> Problems to work on:
[A] In the blog post about writing an autobiography, what year does the writer give for when Island changed their life?
[B] Carry on the blog post about writing an autobiography, picking up after its final sentence.

# Start of Source text

Run outside, boys and girls, and take your parents and grandparents. There are tadpoles falling from the heavens, and the sap is rising.

Thursday, 30 December 2010

Living the Life I Lead


Well, I was happy here at home
I got everything I need.
Happy being on my own
Just living the life I lead.
Well suddenly it dawned on me
That this was not my life.
So I just phoned the airline girl
And said: “Get me on flight number 505.
Get me on flight number 505.”
The Rolling Stones (Flight 505)



YESTERDAY A FRIEND WROTE TO ME (put your hands up, Richard) suggesting (with bleak January not so many hours away) I start my autobiography (to write it, not read it, for it has remained hidden from you and me). If that were not enough, I might also begin a novel. January could be awfully busy.

One has come across the remark: "Each of us has a book within us." I don’t believe that, not for a moment, and the proof is in the pudding (as they say). How many novels by driven (if uninspired) writers are clearly over-egged? One could spend January making a list.

Allow me to confess (sorry, Richard) that I do not have a storybook in me, not at either end. Novels should be, I’m thinking, new somehow. The novels that do haunt my mind are those that I have read, and they retain their novelty years, indeed decades, after I have read them. The Waves belongs to Virginia Woolf, and water carried her away, but not her words; Island is the optimistic child of Aldous Huxley (that novel altered my life in 1967, everything changed as I read the last paragraph); The Magic Mountain came on loan from Thomas Mann, a trip to the snow and the consumptive death there; André Gide’s Fruits of the Earth has nourished me without being diminished; DH Lawrence gave me (and you) Women in Love and he stands in the room watching me when I read it, or think of it, a bloodied handkerchief at his lips.

# End of Source text
# Start of Material provided

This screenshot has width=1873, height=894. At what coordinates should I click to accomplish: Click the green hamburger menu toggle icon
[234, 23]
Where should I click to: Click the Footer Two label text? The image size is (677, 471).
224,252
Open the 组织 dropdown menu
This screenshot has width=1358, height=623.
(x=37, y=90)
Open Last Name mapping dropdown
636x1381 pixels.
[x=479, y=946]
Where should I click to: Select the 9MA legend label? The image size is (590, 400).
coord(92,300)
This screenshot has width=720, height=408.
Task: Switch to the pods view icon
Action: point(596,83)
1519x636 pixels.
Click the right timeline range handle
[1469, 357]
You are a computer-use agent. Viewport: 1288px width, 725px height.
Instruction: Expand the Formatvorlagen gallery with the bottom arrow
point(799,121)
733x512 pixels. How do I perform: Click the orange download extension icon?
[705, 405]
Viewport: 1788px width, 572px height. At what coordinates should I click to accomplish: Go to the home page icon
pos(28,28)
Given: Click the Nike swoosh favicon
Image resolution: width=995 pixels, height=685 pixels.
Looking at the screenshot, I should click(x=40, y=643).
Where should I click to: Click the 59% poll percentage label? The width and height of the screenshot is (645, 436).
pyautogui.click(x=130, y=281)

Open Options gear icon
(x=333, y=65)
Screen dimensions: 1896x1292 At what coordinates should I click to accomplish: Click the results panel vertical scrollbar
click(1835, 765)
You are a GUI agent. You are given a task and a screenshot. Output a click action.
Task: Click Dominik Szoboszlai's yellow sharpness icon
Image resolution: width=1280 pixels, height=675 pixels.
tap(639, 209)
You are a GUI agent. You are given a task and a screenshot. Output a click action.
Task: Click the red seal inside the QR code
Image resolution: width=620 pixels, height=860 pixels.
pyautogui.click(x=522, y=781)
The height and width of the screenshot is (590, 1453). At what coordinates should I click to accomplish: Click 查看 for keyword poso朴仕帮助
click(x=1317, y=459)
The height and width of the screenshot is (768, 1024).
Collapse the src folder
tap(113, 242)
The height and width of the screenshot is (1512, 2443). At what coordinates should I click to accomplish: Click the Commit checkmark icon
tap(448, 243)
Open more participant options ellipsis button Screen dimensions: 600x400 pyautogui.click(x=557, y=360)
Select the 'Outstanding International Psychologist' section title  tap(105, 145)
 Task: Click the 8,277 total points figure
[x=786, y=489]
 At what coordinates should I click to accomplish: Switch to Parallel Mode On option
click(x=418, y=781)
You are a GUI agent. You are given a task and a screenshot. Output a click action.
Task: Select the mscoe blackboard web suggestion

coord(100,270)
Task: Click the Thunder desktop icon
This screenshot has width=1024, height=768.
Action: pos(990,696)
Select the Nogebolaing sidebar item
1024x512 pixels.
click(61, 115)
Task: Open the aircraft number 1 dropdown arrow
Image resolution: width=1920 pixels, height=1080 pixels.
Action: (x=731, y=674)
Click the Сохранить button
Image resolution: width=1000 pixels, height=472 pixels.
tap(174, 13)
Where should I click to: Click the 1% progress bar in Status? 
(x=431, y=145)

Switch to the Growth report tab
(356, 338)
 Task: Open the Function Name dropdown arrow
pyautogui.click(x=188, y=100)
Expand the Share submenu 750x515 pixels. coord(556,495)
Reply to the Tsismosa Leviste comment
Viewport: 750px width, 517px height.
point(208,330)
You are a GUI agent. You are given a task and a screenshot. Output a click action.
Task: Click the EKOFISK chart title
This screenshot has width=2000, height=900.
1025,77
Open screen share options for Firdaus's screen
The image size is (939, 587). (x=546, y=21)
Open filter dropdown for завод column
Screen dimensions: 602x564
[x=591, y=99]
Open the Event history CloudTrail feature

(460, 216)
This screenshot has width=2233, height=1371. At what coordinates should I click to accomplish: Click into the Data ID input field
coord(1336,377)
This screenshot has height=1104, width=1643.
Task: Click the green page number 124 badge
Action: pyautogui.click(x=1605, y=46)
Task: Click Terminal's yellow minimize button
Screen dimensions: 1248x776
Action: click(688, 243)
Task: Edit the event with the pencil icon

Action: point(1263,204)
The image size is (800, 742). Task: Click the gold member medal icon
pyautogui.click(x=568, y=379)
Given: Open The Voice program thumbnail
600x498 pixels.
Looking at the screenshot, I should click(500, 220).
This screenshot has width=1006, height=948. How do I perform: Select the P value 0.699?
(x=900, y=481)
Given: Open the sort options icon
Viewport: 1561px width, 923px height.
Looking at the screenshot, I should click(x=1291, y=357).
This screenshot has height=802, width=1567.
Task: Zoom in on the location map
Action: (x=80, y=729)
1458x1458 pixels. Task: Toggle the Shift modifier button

# End of Material provided

> Written responses:
[A] 1967

[B]
I have come across would-be novelists, wordsmiths, who seem to write to a formula. (The oddest goal was to write an entire novel of 50,000 words in the calendar month of November just gone. I wondered whether there might be a 20,000 word short story of some brilliance, or a 90,000 word oeuvre that was sidelined in the cause of high speed bad art.) I do understand the need to write, the need dictated by the necessities of life (food and electricity), having written a newspaper column and also having played at being an art critic some years back. In the more distant past, I tended to write the bulk of our grammar school newspaper (Quid Novi) that I edited; bulk being a good word to describe my contribution (ballast would work as an appropriate word too).

Not all writers can be dismissed on the basis of their writing schedules. One hears of noted, successful authors who go to the office (as it were) at a certain time each day. I believe Roald Dahl would head for a shed at the bottom of his garden and put in his hours. Virginia Woolf wanted a room to herself where she could stand at an elevated desktop. I hope those that shut a door behind them and in their secret (the Mormons would say sacred) chamber weave wonders do not force the pen or pencil across an unwilling page, or type for the comfort of the clattering keys; I hope that the Roald Dahls have heard a voice (and only when it wanted to be heard, not when its source was having its bottom pinched).

When we remember we are all mad,
the mysteries disappear and life stands explained.
Mark Twain (1835-1910)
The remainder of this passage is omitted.